* INSTRUCTIONS TO FOLLOW: Which lines of the entries contain the string "This"? Copy each of them.

* PROVIDED DATA:
§

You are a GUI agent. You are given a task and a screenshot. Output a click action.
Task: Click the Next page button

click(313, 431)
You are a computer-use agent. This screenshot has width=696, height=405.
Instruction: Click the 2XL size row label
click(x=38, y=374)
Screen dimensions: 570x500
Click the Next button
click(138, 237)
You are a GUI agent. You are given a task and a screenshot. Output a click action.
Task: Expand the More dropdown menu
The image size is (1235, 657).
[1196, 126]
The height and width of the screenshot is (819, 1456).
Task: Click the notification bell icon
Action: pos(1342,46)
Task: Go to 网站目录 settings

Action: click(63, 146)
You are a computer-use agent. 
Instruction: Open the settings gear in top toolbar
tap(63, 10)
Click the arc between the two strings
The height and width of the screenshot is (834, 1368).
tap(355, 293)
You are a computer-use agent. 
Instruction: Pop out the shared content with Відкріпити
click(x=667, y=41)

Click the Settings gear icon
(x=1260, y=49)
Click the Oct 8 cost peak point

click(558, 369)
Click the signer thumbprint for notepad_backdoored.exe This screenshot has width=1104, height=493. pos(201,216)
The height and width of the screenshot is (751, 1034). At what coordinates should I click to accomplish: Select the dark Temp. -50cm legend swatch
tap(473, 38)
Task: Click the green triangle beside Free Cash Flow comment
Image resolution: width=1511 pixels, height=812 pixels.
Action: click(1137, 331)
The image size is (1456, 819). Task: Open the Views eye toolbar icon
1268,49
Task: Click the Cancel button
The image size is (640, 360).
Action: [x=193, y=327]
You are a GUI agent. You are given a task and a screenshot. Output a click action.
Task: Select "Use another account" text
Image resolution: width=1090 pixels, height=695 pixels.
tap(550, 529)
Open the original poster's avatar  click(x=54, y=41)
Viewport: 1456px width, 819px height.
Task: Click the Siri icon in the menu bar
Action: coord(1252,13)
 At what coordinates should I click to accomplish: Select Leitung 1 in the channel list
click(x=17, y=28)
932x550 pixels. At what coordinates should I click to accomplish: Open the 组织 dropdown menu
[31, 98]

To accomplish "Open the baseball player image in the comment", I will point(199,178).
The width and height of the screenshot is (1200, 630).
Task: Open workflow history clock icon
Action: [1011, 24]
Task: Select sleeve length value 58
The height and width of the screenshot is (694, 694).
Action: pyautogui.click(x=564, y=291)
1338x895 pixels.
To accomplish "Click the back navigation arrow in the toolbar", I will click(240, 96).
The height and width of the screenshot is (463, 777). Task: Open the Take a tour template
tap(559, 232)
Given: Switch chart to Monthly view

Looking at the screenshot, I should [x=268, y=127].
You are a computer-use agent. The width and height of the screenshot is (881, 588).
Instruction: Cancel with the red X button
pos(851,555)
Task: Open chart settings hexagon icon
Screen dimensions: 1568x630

§

* ANSWER SPACE:
You are a computer-use agent. This screenshot has width=696, height=405.
Click the signer thumbprint for notepad_backdoored.exe This screenshot has width=1104, height=493. pos(201,216)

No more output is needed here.